Em 1985, o grupo deu uma
sumida estratégica e só em janeiro de 1986 apareceram
com uma nova canção: "Life's What You Make
It", que surpreendeu e ficou entre as 20 mais.
No
mês seguinte, saía The Colour Of Spring,
terceiro disco e que chegou ao oitavo posto entre os mais vendidos.

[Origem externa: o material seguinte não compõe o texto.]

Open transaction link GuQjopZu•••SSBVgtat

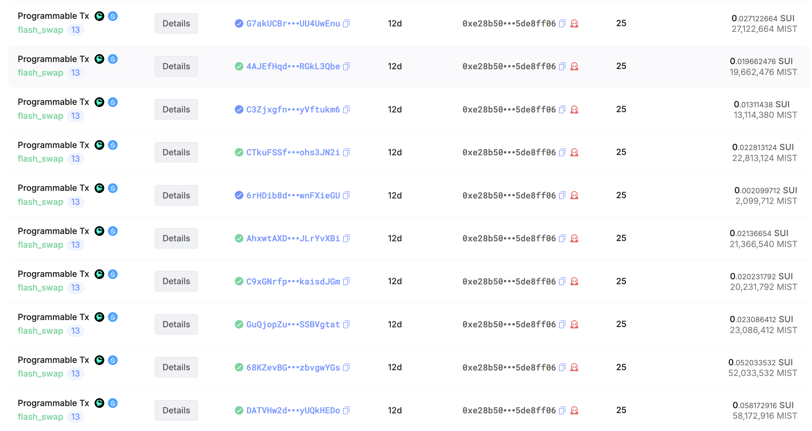coord(293,324)
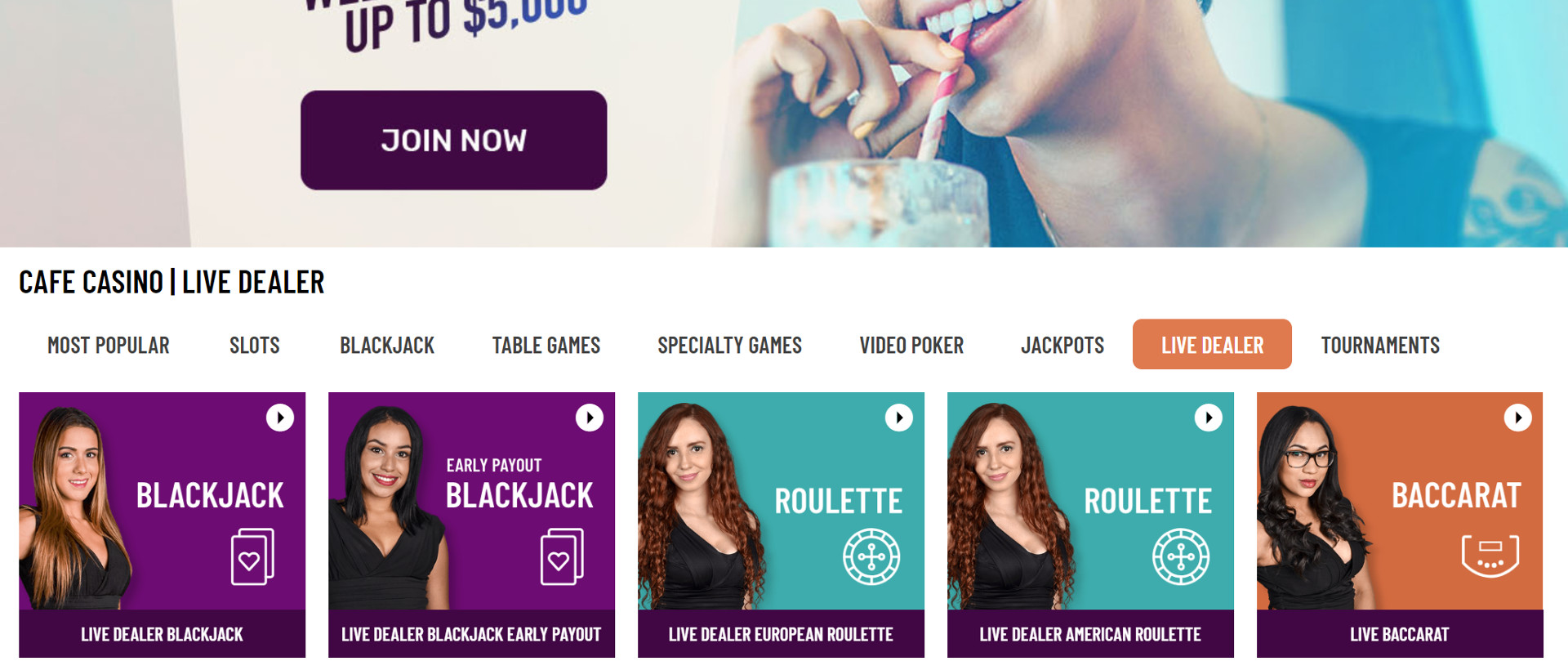Switch to the Slots tab
The image size is (1568, 670).
click(x=255, y=346)
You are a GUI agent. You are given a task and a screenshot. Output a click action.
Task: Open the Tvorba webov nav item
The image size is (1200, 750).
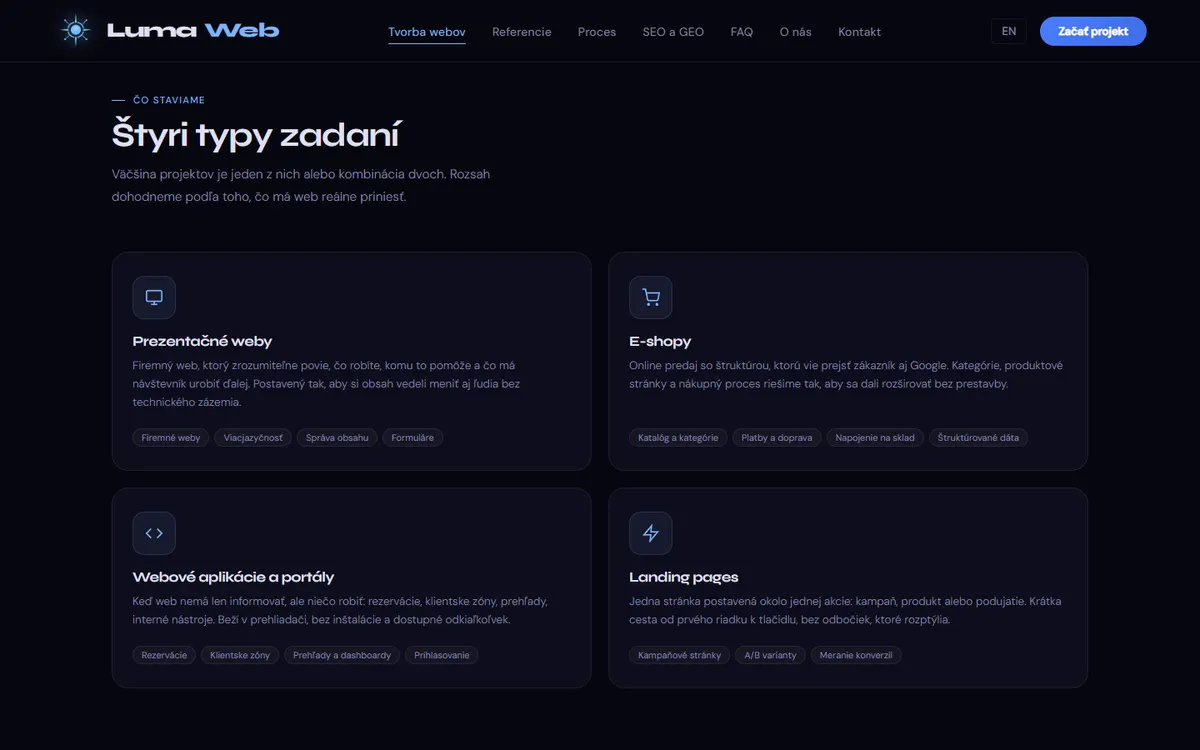pyautogui.click(x=427, y=32)
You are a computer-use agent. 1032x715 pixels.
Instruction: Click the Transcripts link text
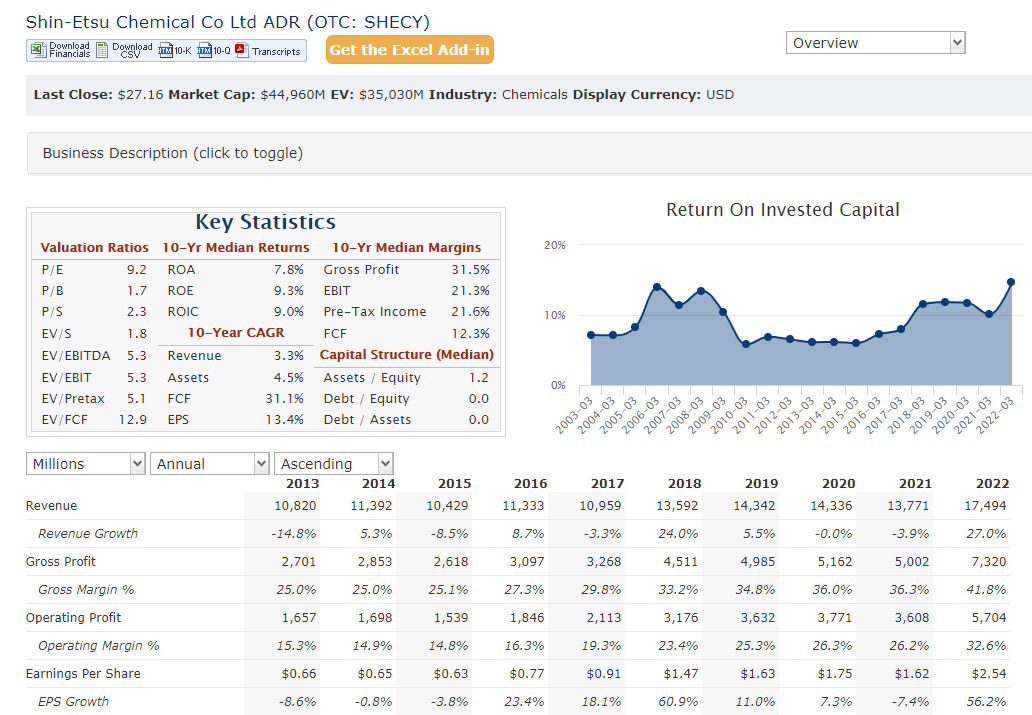click(x=276, y=51)
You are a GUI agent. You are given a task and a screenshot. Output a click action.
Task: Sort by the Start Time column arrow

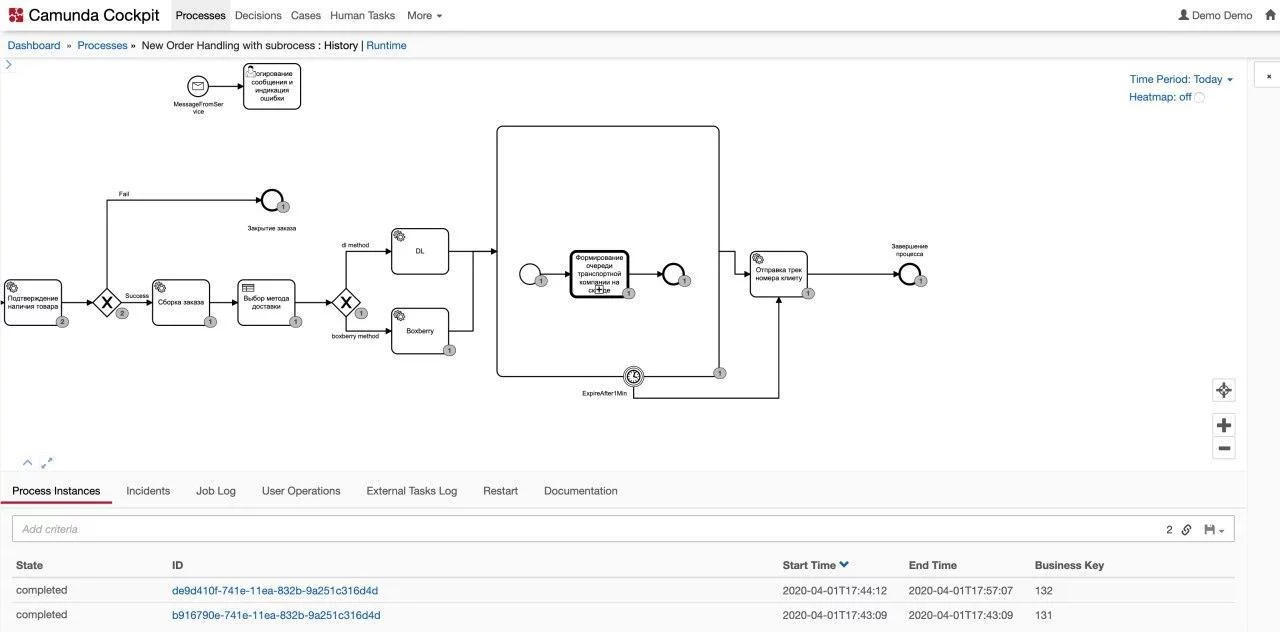click(x=844, y=565)
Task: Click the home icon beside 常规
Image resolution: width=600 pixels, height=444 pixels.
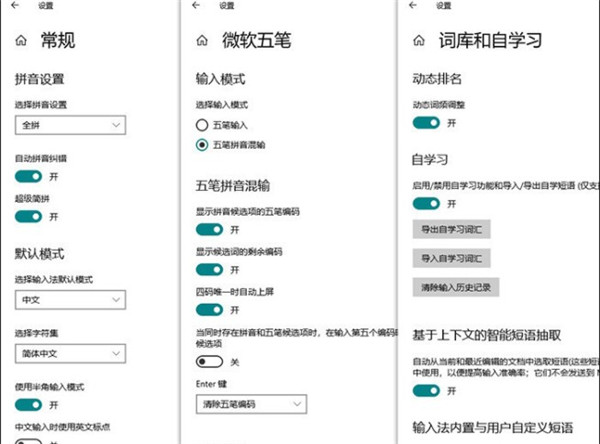Action: (x=22, y=41)
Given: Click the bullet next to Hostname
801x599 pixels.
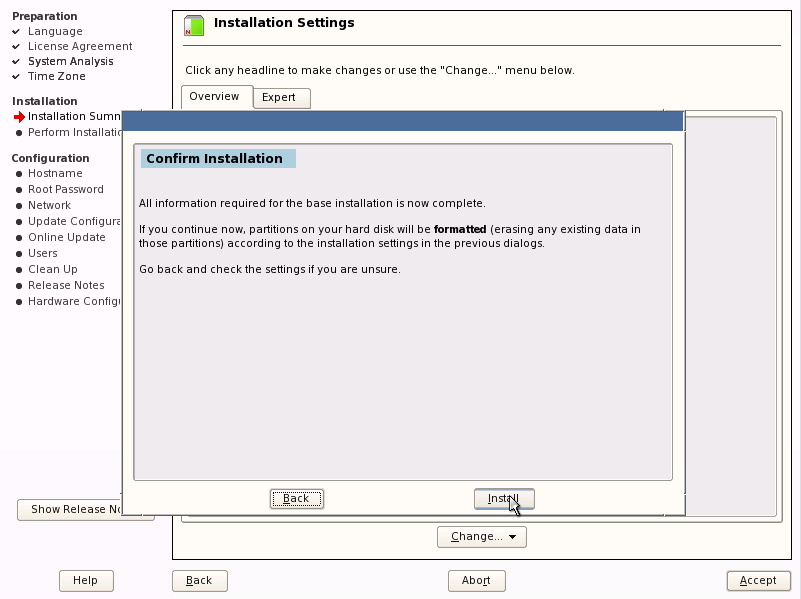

O LP era ainda mais bonito
que o anterior, com o grupo conseguindo combinar climas delicados,
complexos e intensos e mostrando a perfeição que
a dupla Mark Hollis e Tim Friese-Greene haviam alcançado.
Nas oito faixas ouviam-se
influências díspares como o grupo alemão Can,
o jazzista norte-americano Ornette Coleman, coros de vozes formado
por crianças, e convidados especialíssimos como
Steve Winwood, tocando um órgão Hammond, além
de outros músicos como Robbie McIntosh (novamente), Danny
Thompson, David Rhodes e Ian Curnow.
Veja a letra de "Life's
What You Make It"...
Life Is What You
Make It
(Mark Hollis / Tim Friese-Greene)
Baby, life's what
you make it
Can't escape it
Baby, yesterday's favourite
Don't you hate it
Everything's all right
Life's what you make it
Everything's all right
Baby, life's what you make it
Don't backdate it
Baby, don't try to shade it
Beauty's naked
Everything's all right
Life's what you make it
Everything's all right
Life's what you make it
Baby, life's what you make it
Celebrate it
Anticipate it
Yesterday's faded
Nothing can change it
Life's what you make it
Everything's all right
Life's what you make it
Everything's all right
Life's what you make it
Everything's all right
O
resultado agradou tanto os ouvidos e bolsos da EMI, que a gravadora
disponibilizou uma generosa quantia para a turnê promocional.
Durante a excursão,
foi lançado o segundo single "Living In Another World",
que como o predecessor, foi lançado em dois formatos distintos
em 12 polegadas, ganhando uma versão "Extended Dance
Mix" e em um luxuoso picture disc sete polegadas, uma versão
"U.S. Remix".
O disco ainda rendeu mais
duas canções de trabalho, "Give It Up"
e "I Don't Believe In You". Em alguns shows a formação
chegou a contar com até oito pessoas, e um dos mais célebres
foi uma apresentação que ocorreu em Montreux, na
França.
Mesmo com o sucesso mundial
conseguido com The Colour Of Spring, Mark Hollis
não se deixou contagiar e mostrou ser mesmo uma pessoa
com hábitos diferentes.
Deixou Londres e foi morar
em Suffolk, onde durante dois anos e meio gravava na igreja local
e não permitia que ninguém da gravadora fosse até
lá para ouvir ou mesmo ver os ensaios. Durante 14 meses
a espera foi grande e Mark não dava a menor pista de quando
estaria terminado.
Finalmente entregaram o
trabalho avisando que não haveria nenhuma canção
de trabalho, devido à complexidade das composições
e que não fariam uma excursão para promover o disco
devido ao mesmo problema.
Spirit
Of Eden foi uma ducha gelada nos planos do selo: as seis
músicas eram longas, realmente complexas, longe de qualquer
apelo comercial.
O grupo ousou misturar
Miles Davis com Debussy e Neil Young e o resultado, embora brilhante,
fez com que as discussões entre a banda e os diretores
da EMI ficassem ríspidas.
A gravadora alegava que
tinha dado dinheiro e prazo reservados apenas aos grandes nomes,
enquanto Mark argumentava que havia entregado uma obra de arte,
que segundo a gravadora seria um fracasso de vendas, o que de
fato aconteceu, apesar das várias e elogiosas críticas
sobre o disco.
Desesperada, a EMI tentou
fazer uma versão reduzida de "I Believe in You"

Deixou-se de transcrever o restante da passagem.